Adds a CLI using typer to convert v2 metadata (.zarray / .zattrs...) to v3 metadata zarr.json.

To test, you will need to install the new optional cli dependency e.g.
pip install -e ".[remote,cli]"

This should make the zarr-converter command available e.g. try:

zarr-converter --help
zarr-converter convert --help
zarr-converter clear --help

convert adds zarr.json files to every group / array, leaving the v2 metadata as-is. A zarr with both sets of metadata can still be opened with zarr.open, but will give a UserWarning: Both zarr.json (Zarr format 3) and .zarray (Zarr format 2) metadata objects exist... Zarr v3 will be used.. This can be avoided by passing zarr_format=3 to zarr.open, or by using the clear command to remove the v2 metadata.

clear can also remove v3 metadata. This is useful if the conversion fails part way through e.g. if one of the arrays uses a codec with no v3 equivalent.

All code for the cli is in src/zarr/core/metadata/converter/cli.py, with the actual conversion functions in src/zarr/core/metadata/converter/converter_v2_v3.py. These functions can be called directly, for those who don't want to use the CLI (although currently they are part of /core which is considered private API, so it may be best to move them elsewhere in the package).

Some points to consider:

I had to modify set_path from test_dtype_registry.py and test_codec_entrypoints.py, as they were causing the CLI tests to fail if they were run after.

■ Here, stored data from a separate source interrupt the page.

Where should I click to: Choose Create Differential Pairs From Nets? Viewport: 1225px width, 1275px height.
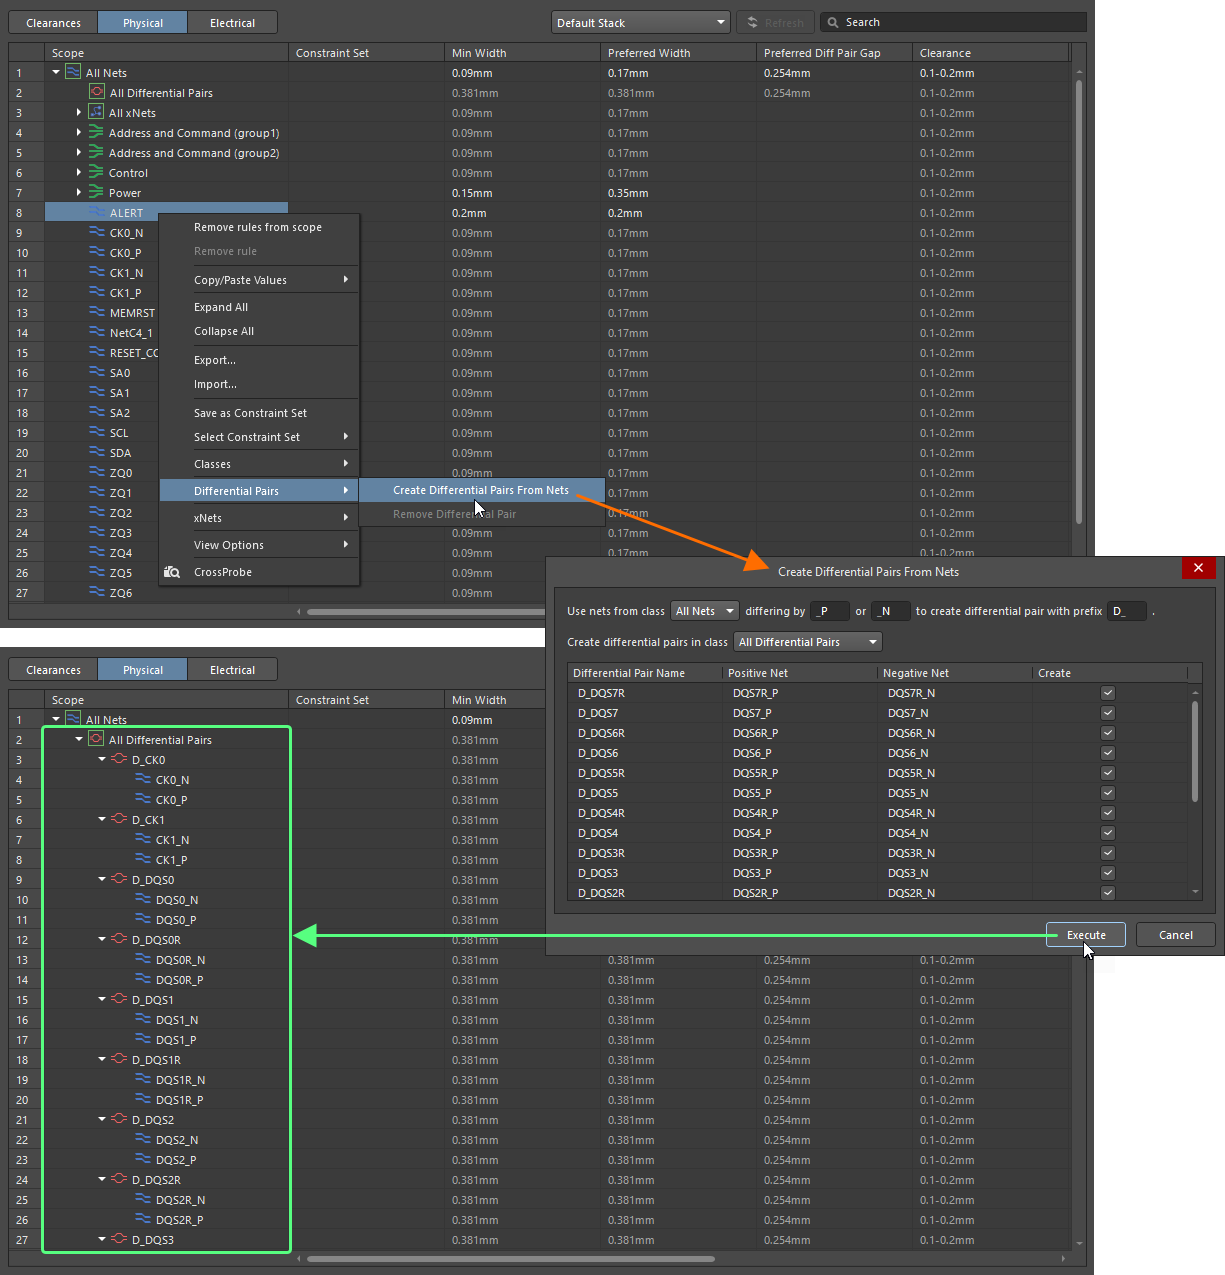(481, 490)
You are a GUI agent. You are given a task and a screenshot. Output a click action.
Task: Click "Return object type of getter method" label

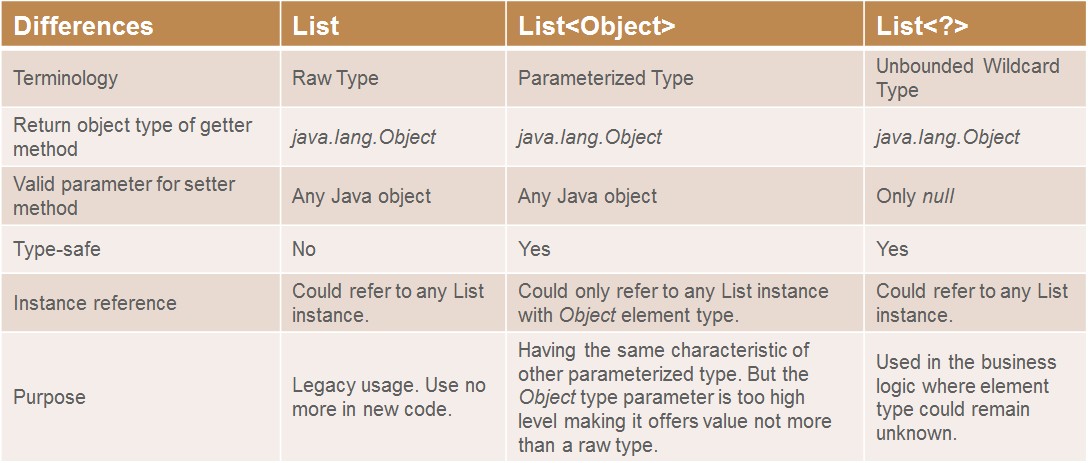132,137
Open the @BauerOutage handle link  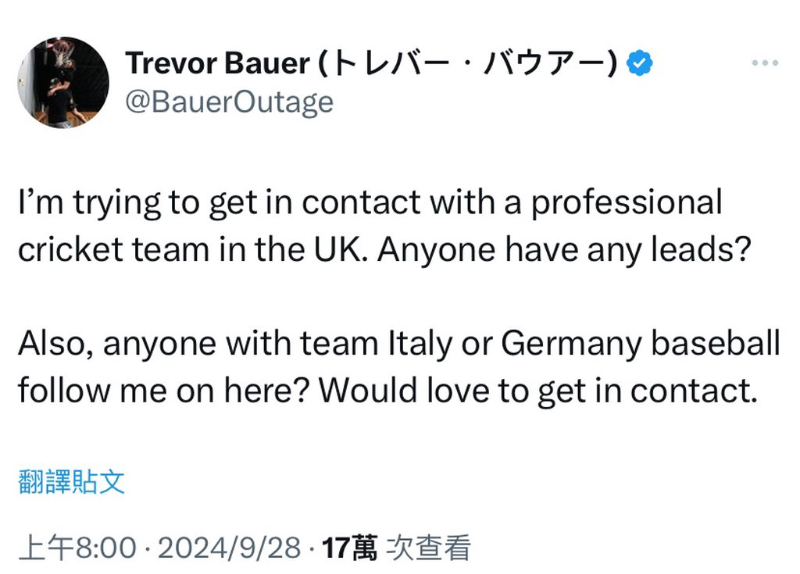click(229, 102)
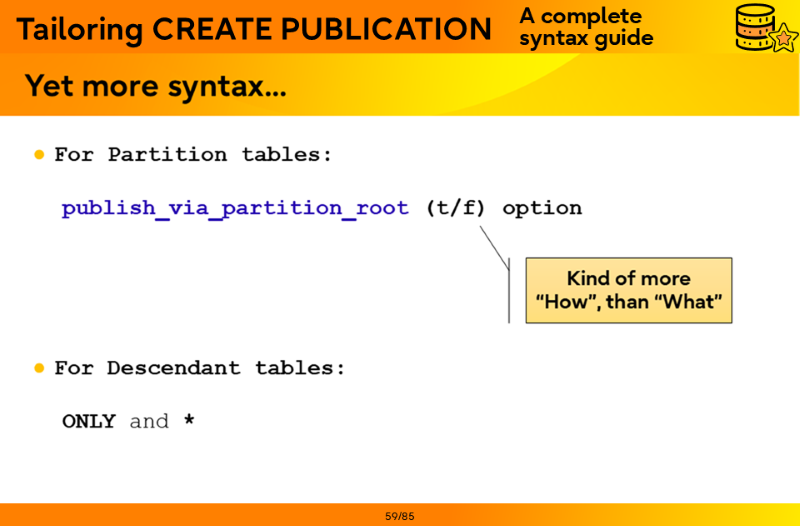Select the '(t/f)' text

click(455, 208)
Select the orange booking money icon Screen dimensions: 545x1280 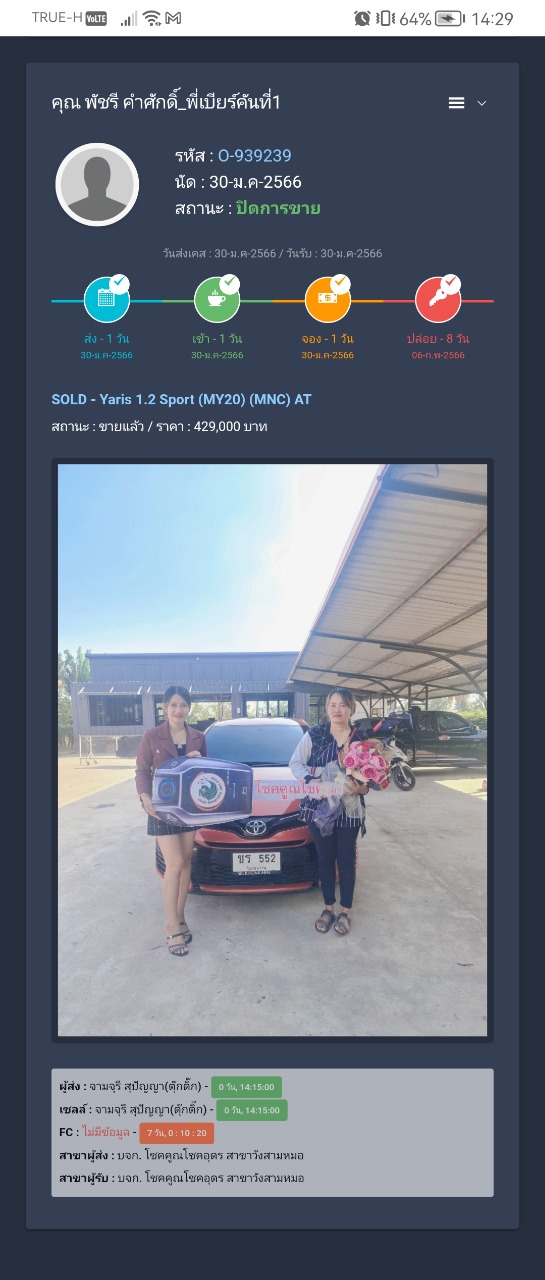[327, 299]
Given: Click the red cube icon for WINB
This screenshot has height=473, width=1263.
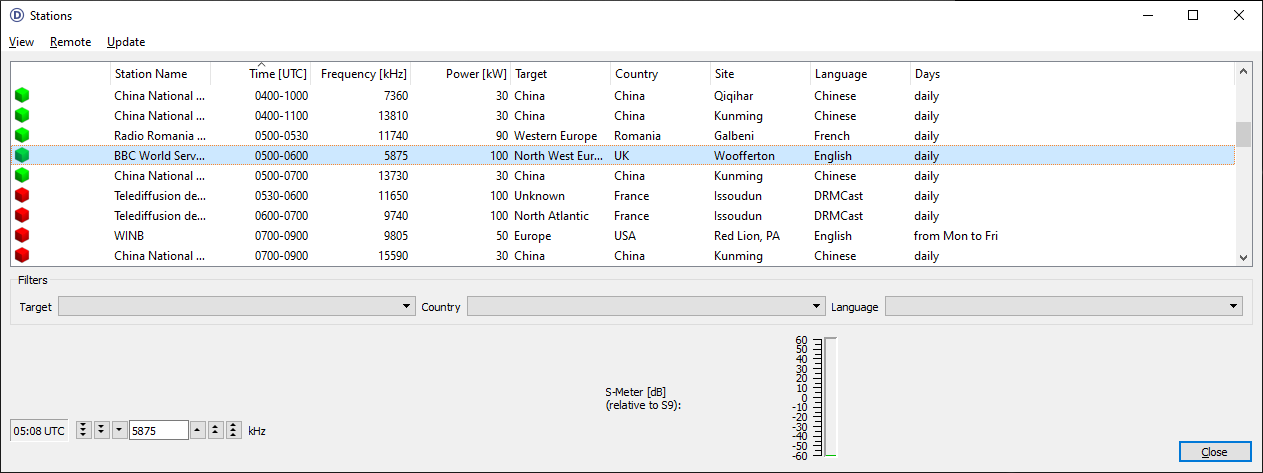Looking at the screenshot, I should pyautogui.click(x=22, y=236).
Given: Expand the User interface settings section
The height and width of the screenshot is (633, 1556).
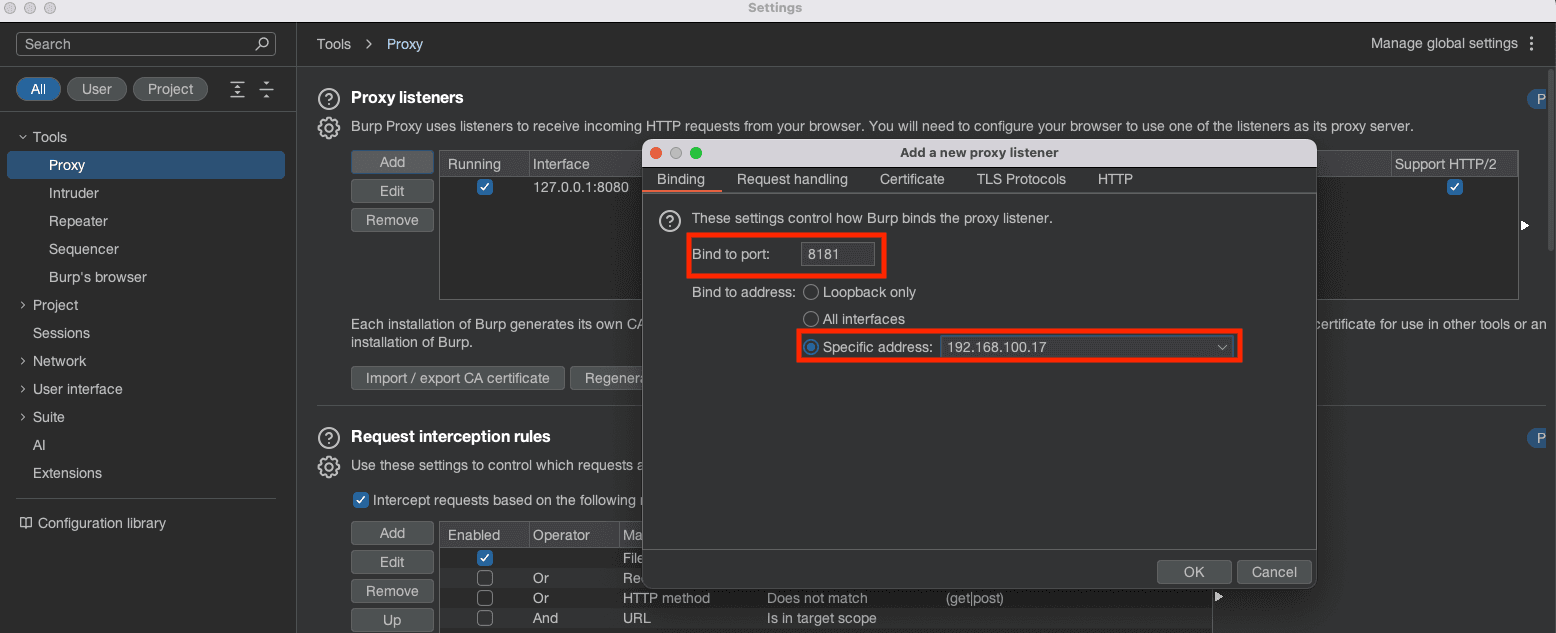Looking at the screenshot, I should click(24, 389).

This seems to be due to the lazy_load_list of the numcodecs codecs registries being cleared, meaning they were no longer available in my code which finds the numcodecs.zarr3 equivalent of a numcodecs codec.
I tested this on local zarr images, so it would be great if someone with access to s3 / google cloud etc., could try it out on some small example images there.
I'm happy to add docs about how to use the CLI, but wanted to get feedback on the general structure first

TODO:

Add unit tests and/or doctests in docstrings
Add docstrings and API docs for any new/modified user-facing classes and functions
New/modified features documented in docs/user-guide/*.rst
Changes documented as a new file in changes/
GitHub Actions have all passed
Test coverage is 100% (Codecov passes)

…onversion

…sting a zarr version greater than 3

dstansby

🎉 I think this is good now - I have one question about use of the logger, but it's not a blocker. I'll let this sit for a week or so because it's complicated, and would benefit from a second reviewer. If no-one reviews by then, I'll merge.

dstansby · 2025-08-11T10:48:49Z

src/zarr/_cli/cli.py

+
+app = typer.Typer()
+
+logger = logging.getLogger(__name__)


Is it deliberate that this is a new logger, instead of importing the logger object from zarr? I don't tihnk it matters too much, but re-using zarr._logger might save some code duplication because you could remove functions from this file for configuring the logger.

Yes this was intentional - most of the other libraries I've seen have their root logger (i.e. zarr._logger), then each individual file still calls logger = logging.getLogger(__name__) to create a child of that logger.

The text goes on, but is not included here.